Upping The Power Triggers Ordered Helical Plasma
Experiments in RFP fusion device show higher currents lead to self-organized helical plasma
If you keep twisting a straight elastic string, at some moment it starts kinking in a wild way. Something similar occurs when one increases the electrical current flowing in a magnetized plasma doughnut: it takes on a wild helical shape, which spoils its performance. This phenomenon concerns scientists exploring fusion power, who use powerful magnetic fields to confine plasma during their experiments.
But a discovery made in the RFX-mod Reversed Field Pinch (RFP) fusion device demonstrated that if one keeps on increasing the current, above 1.5 million amperes, the helix becomes very smooth, the trapping of the plasma in the magnetic fields improves and the plasma gets hotter. Moreover, the helical state appears to be the preferred one at high current and is spontaneously chosen, or self-organized, by the plasma. RFX is a large RFP device (ten cubic meter plasma) located in Padova, Italy.
In the past, RFP experiments suffered from poor stability, which reduced confinement performance due to magnetic turbulence. But as a result of increased order in the self-organized helical state, magnetic confinement improves and a broad zone of the plasma becomes hot. This renews the fusion prospects of the RFP device, a magnetic confinement configuration germane to the tokamak (which uses a magnetic torus for plasma confinement) because a current flows in the plasma doughnut, and to the stellarator (which uses a magnetic helix) because the plasma takes on a helical shape.

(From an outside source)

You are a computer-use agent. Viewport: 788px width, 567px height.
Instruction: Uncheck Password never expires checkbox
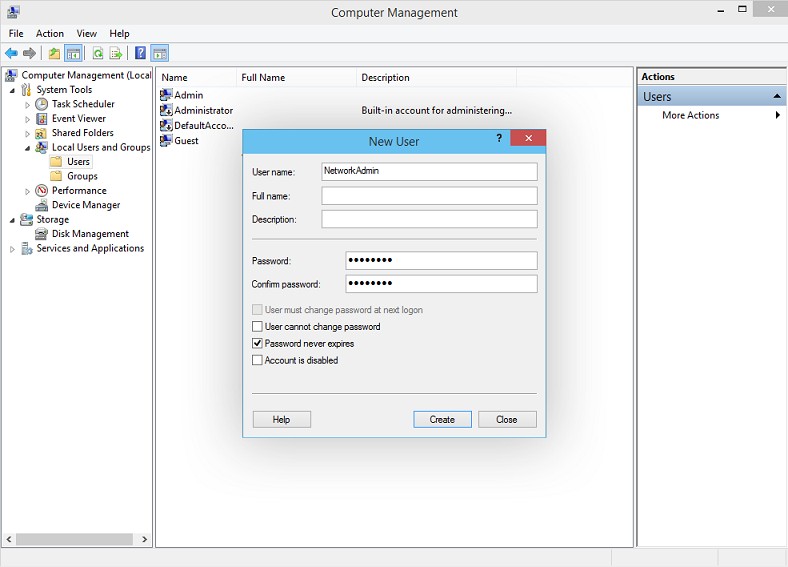click(257, 344)
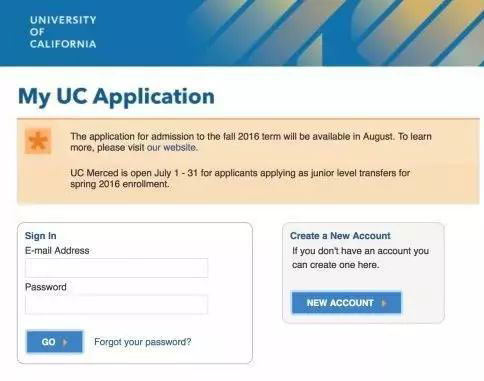
Task: Click the E-mail Address label
Action: [x=57, y=251]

This result, theoretically predicted, captured the attention of the broad physics community. In a first for magnetic fusion research, it was featured as the cover story of the August 2009 issue of Nature Physics, one of the leading physics journals in the world.
An attractive feature of the RFP fusion device is that most of its magnetic field is produced by the current flowing in the plasma. This eliminates many of the costs and technical difficulties associated with producing strong magnetic fields using high-tech superconducting coils, such as those used in tokamak and stellarator fusion containment designs. The helical shape of the plasma comes with an additional bonus: the current lines are also helical. This greatly increases the length of the electrical circuit with respect to the tokamak. This could make reaching thermonuclear temperatures possible with only the electric power dissipated in the plasma. In principle, no additional heating is necessary””an additional positive economic and technical feature.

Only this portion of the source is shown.